Using Distribution Fitting for Assumptions

When historical data is available, you can use distribution fitting to select an appropriate distribution when defining an assumption. For an overview of distribution fitting, see Fitting Distributions to Historical Data.

  To use distribution fitting when creating or editing an assumption:

  1. Select the cell where you want to create an assumption.

    It can be blank or contain a simple value, not a formula.

  2. Click the lower half of the Define Assumption icon, Define Assumption button.

  3. Select Fit Distribution to select the source of the fitted data.

    Note:

    You can also click the upper half of the Define Assumption icon and select Fit in the Distribution Gallery.

    The Fit Distribution dialog opens.

  4. Select a data location.

    • If the historical data is in a worksheet in the active workbook, select Range, and then enter the data’s cell range. If the range has a name, you can enter the name, preceded by an = sign.

    • If the historical data is in a separate text file, click Text File, and then either enter the path and name of the file or click Browse to search for the file.
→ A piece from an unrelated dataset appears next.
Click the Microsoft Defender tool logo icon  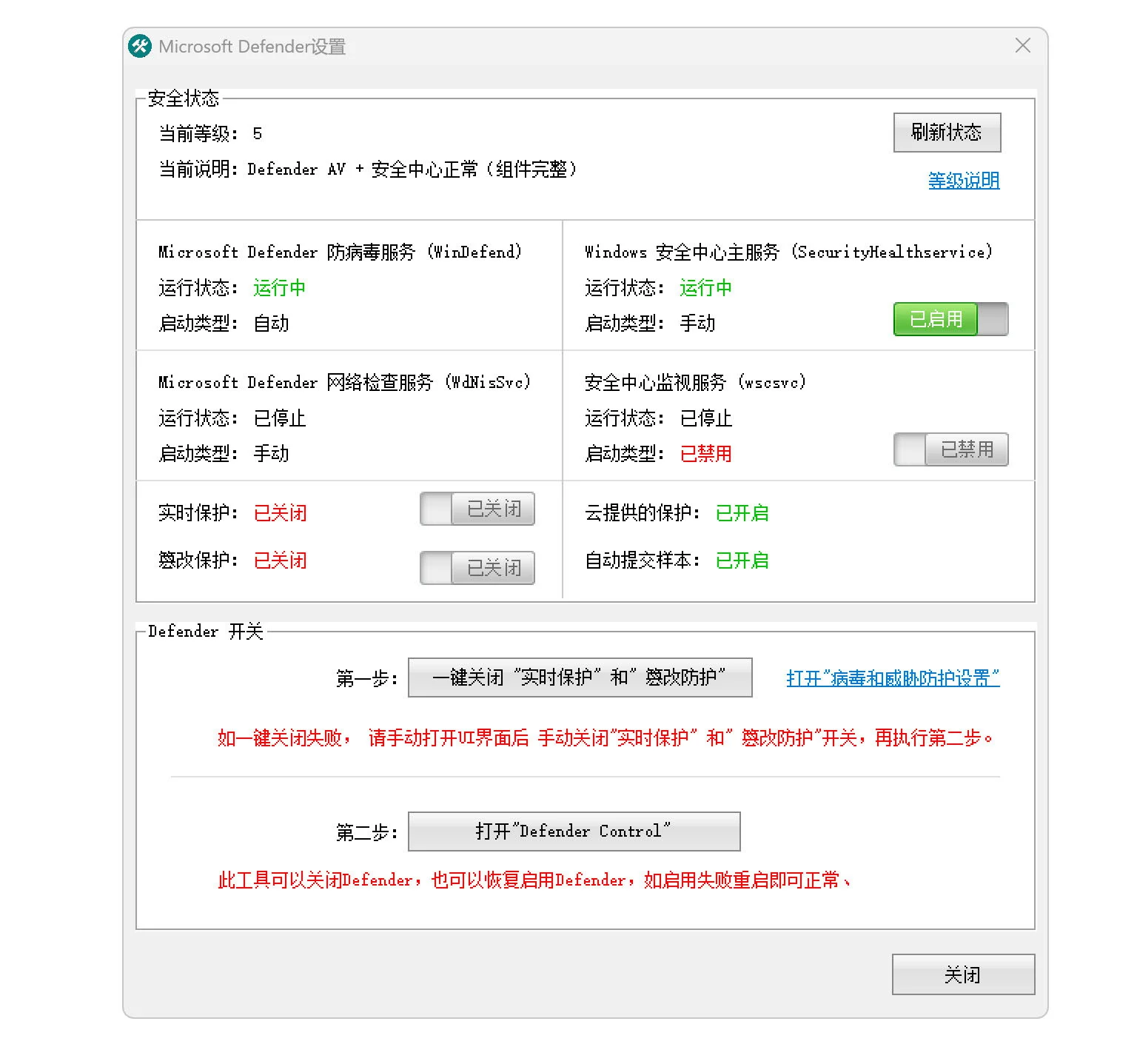tap(140, 46)
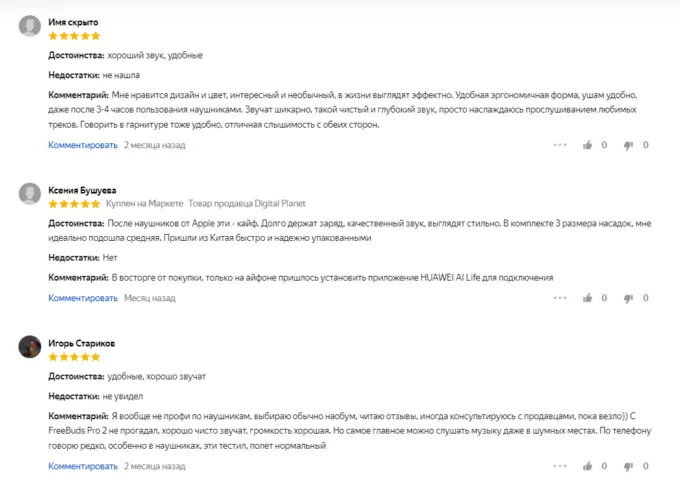Image resolution: width=680 pixels, height=494 pixels.
Task: Open more options for Игорь Стариков's review
Action: click(x=560, y=466)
If you want, you can select Column and enter the number of columns in the text file.

      When you use a file as the source of data, each data value in the file must be separated by either a comma, a tab character, a space character, or a list separator defined in Windows’ Regional and Language Options panel. If actual values in the file contain commas or the designated list separator, those values must be enclosed in quotation marks. Allowable formats for values are identical to those allowed within the assumption parameter dialog, including date, time, currency, and numbers.

  5. Specify which distributions are to be fitted:

    • AutoSelect performs a basic analysis of the data to select a distribution fitting option and ranking method. If the data includes only integers, fitting to all discrete distributions (with the exception of Yes-No) is completed using the Chi-square ranking statistic choice.

    • All Continuous fits the data to all of the built-in continuous distributions (these distributions are displayed as solid shapes on the Distribution Gallery).

    • All Discrete fits to all discrete distributions except yes-no and uses the Chi-square ranking statistic.

    • Choose displays another dialog where you can select a subset of the distributions to include in the fitting.

    • The final setting selects the distribution that was highlighted on the Distribution Gallery when you clicked the Fit button.

      If you try to fit negative data to a distribution that can only accept positive data, that distribution will not be fitted to the data.

  6. Specify how the distributions should be ranked.

    In ranking the distributions, you can use any one of three standard goodness-of-fit tests:

    • Anderson-Darling. This method closely resembles the Kolmogorov-Smirnov method, except that it weights the differences between the two distributions at their tails greater than at their mid-ranges. This weighting of the tails helps to correct the Kolmogorov-Smirnov method’s tendency to over-emphasize discrepancies in the central region.

    • Kolmogorov-Smirnov. The result of this test is essentially the largest vertical distance between the two cumulative distributions.

    • Chi-Square. This test is the oldest and most common of the goodness-of-fit tests. It gauges the general accuracy of the fit. The test breaks down the distribution into areas of equal probability and compares the data points within each area to the number of expected data points. The chi-square test in Crystal Ball does not use the associated p-value the way other statistical tests (e.g., t or F) do.

    The first setting, AutoSelect, selects the ranking statistic automatically based on several factors. If all data values are integers, Chi-Square is selected.

  7. Optional: If you know the data corresponds to certain shape, location, or other special parameter values for some distributions, select Lock parameters and enter appropriate values in the Lock Parameters dialog (Locking Parameters When Fitting Distributions).

  8. Optional: By default, only values for the selected ranking statistic are displayed in the Comparison Chart dialog. To show values for all three statistics, select Show All Goodness-of-fit Statistics at the bottom of the Fit Distribution dialog.

  9. Optional: To filter data for fitting by excluding or including certain value ranges, select Filter data (Filtering Values When Fitting Distributions).

  10. Click OK.

    The Comparison Chart opens (Confirming the Fitted Distribution).